Supercharger Wolfsburg

Schon einmal gab es einen Beitrag zum Supercharger Wolfsburg. Am Ende hieß er dann doch „Supercharger Lehre“.

Nun aber ist doch ein echter Supercharger Wolfsburg fertiggestellt und aktiviert worden: Danke an Marcus für den Hinweis!

Supercharger Wolfsburg

Auf goingelectric.de ist der Standort bereits eingetragen. Man beachte den Schriftzug am Boden!

Der Standort ist durch zwei PV-Dächer geschützt, sodass auch schlechtes Wetter dem Ladeerlebnis nichts anhaben kann. Ein komplett neuer KFC für die gastronomische Versorgung befindet sich direkt daneben, eine Waschstraße ebenfalls.

Strommangel ist unwahrscheinlich, denn der Supercharger steht neben der 380-kV-Freileitung Hattorf-Wahle und der 110-kV-Freileitung Fallersleben-Ehra, sozusagen an der Stromautobahn.

Es gibt auch einen „Priority“-Ladeplatz für Rollstuhlfahrende, ältere Menschen, Schwangere und Personen mit Kind.

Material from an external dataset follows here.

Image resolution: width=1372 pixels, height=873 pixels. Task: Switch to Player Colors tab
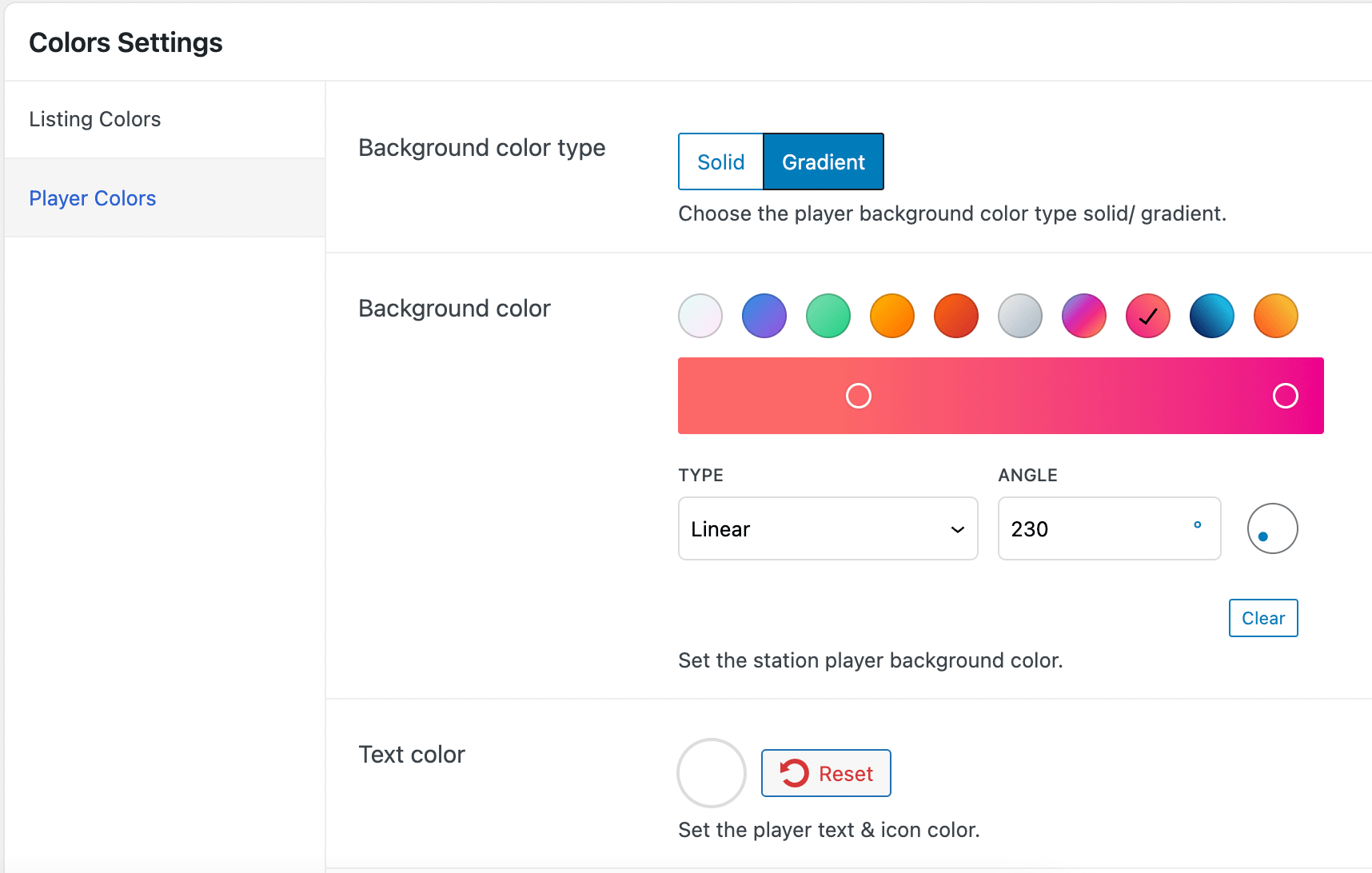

Sechzehn Ladesäulen vom Typ V4 wurden errichtet, allerdings nur mit Konvertern vom Typ 3. Das bedeutet: Maximal 500 Volt kommen aus den CCS-Anschlüssen, 250 kW Spitzenleistung pro Anschluss.

Konverter des Supercharger Wolfsburg

Die Kennzeichnung gemäß DIN EN 17186 ist daher der Buchstabe „K“ im Sechseck, der für DC-Ladepunkte bis 500 Volt steht.

Fahrzeuge hingegen, deren Ladeanschluss ausschließlich mit dem Buchstaben „L“ markiert ist, werden an diesem Supercharger nicht laden können. Derzeit betrifft das allerdings nur ein einziges Fahrzeugmodell in Deutschland: den Mercedes CLA.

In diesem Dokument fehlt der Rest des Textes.